— START SOURCE TEXT —
One year ago, Orlando local girl Stephanie, a minor, highlighted her personal trauma in a segment on HuffPost Live entitled “How The Families Of Sex Offenders Cope”
This segment was talking with families of convicted sex offenders, and the effects that the conviction has had upon them. Many times the families of the offenders are overlooked as additional victims in the wake of these crimes. These families experience extreme amounts of loss as well and yet they are very slow to speak out because of the shame that accompanies the issue.
Stephanie wanted people to know her story to give hope to others who may be going through this – and that a local non-profit organization, The Lovely Project was integral in her healing process
The Lovely Project exists to empower girls with the knowledge of their Value, Voice, and Valor regardless and to spite their life’s circumstances. Their website highlights Lovely Like Me stories which are true, of girls with whom they have personal relationships, in order to bring hope to others who many be currently dealing with some the same situations. Topics range from: cutting, bullying, rape, parental drug abuse, divorce, molestation, and other relevant issues to teen girls today. Stephanie’s story was first published on TLP’s website under a pseudonym, at her request.
Huffpost Live, through a web search found her story and contacted TLP who then approached Stephanie and her mother to see if they would be interested in this opportunity to share on this national platform. Not only was she willing to come out publicly, but she also was willing to put a face to her story and so the Lovely Project republished the article with her actual name, to coincide with the live broadcast.
— END SOURCE TEXT —
— START RECORDS —
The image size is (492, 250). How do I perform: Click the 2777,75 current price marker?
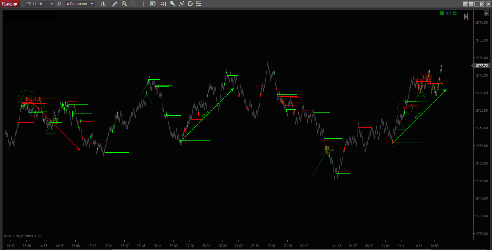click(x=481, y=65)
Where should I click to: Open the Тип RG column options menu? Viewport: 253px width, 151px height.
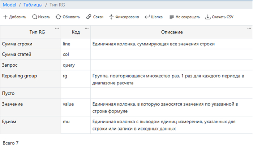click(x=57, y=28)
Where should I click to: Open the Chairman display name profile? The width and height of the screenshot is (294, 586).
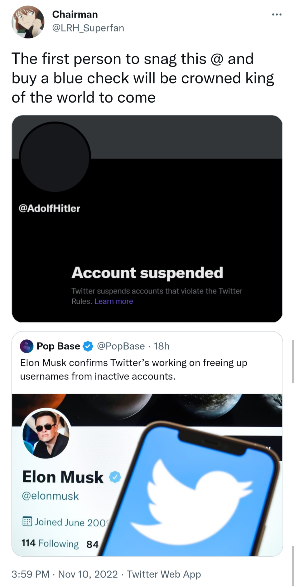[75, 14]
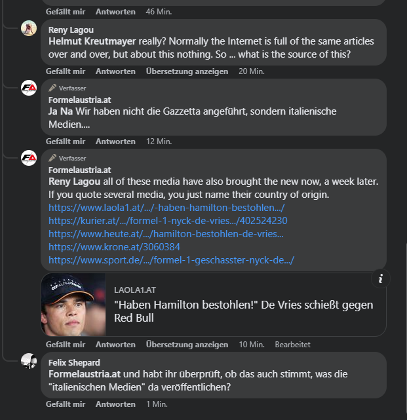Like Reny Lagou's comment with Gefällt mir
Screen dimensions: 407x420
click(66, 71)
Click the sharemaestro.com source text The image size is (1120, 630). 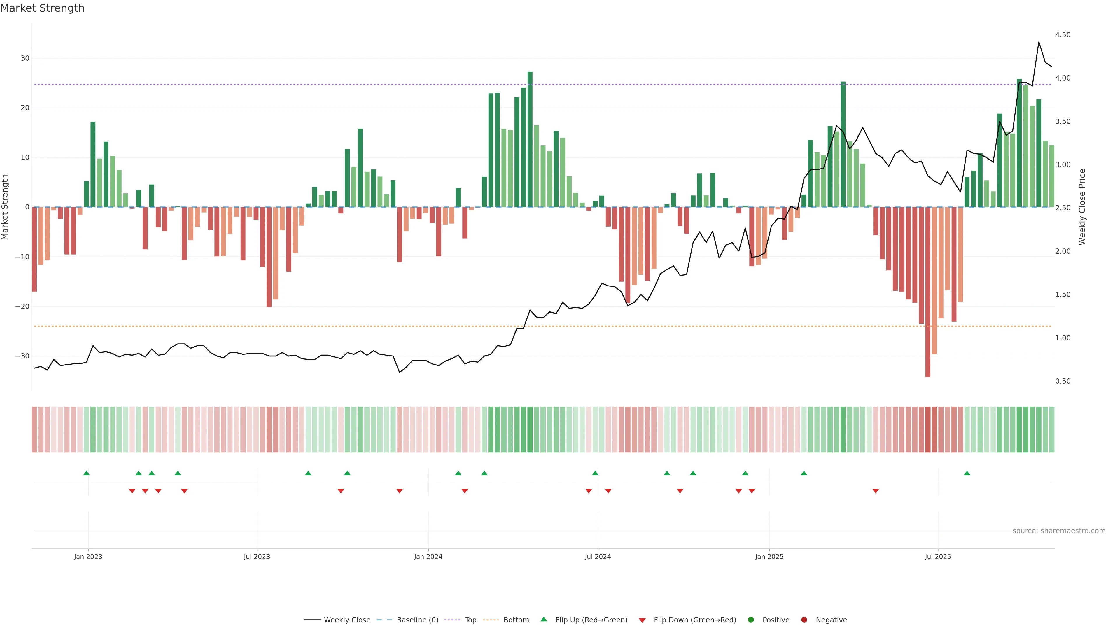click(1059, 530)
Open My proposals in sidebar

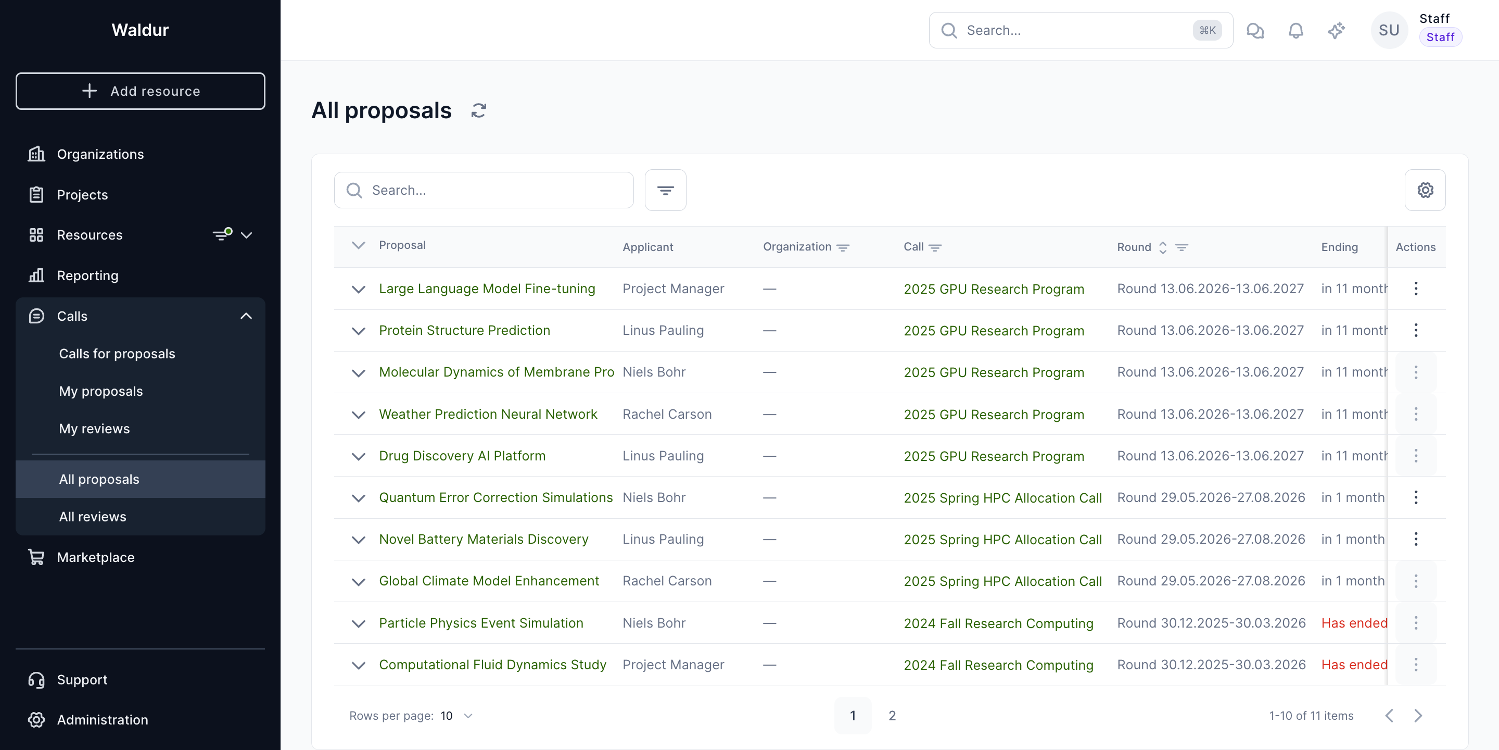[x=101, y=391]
— END RECORDS —
JOBS -
- a) Could you transcribe the article about The Lovely Project, starting at "One year ago, Orlando" and ending at "accompanies the issue."?
- b) Can you go on with the article about The Lovely Project, picking up right after its last sentence?
These entries are separate from the article about The Lovely Project.

ANSWERS TO THE EXERCISES -
- a)
One year ago, Orlando local girl Stephanie, a minor, highlighted her personal trauma in a segment on HuffPost Live entitled “How The Families Of Sex Offenders Cope”
This segment was talking with families of convicted sex offenders, and the effects that the conviction has had upon them. Many times the families of the offenders are overlooked as additional victims in the wake of these crimes. These families experience extreme amounts of loss as well and yet they are very slow to speak out because of the shame that accompanies the issue.

- b)
Through this experience, Stephanie was able to tell her story to an even broader audience.
She became emotional while reliving the details of the police showing up at her home where she and her brother were alone. They were there to arrest her father for viewing child pornography on the internet. The police proceeded to search her home, confiscate items and question Stephanie and her brother, all while Stephanie tried unsuccessfully to reach one of her parents via telephone. She went on to explain how it devastated her family after her father was incarcerated.
Not only did it change their life financially, emotionally, and physically, she also began to live in constant fear that people would find out, until she found out about The Lovely Project. She became involved with TLP, where she met peers who had been through other tragedies of their own. These girls were up front and honest about them, and accepted each other for who they were. Empowered by the acceptance of her peers, Stephanie personally chose to be strong and focus on her grades, and not let her father’s bad choices ruin her life.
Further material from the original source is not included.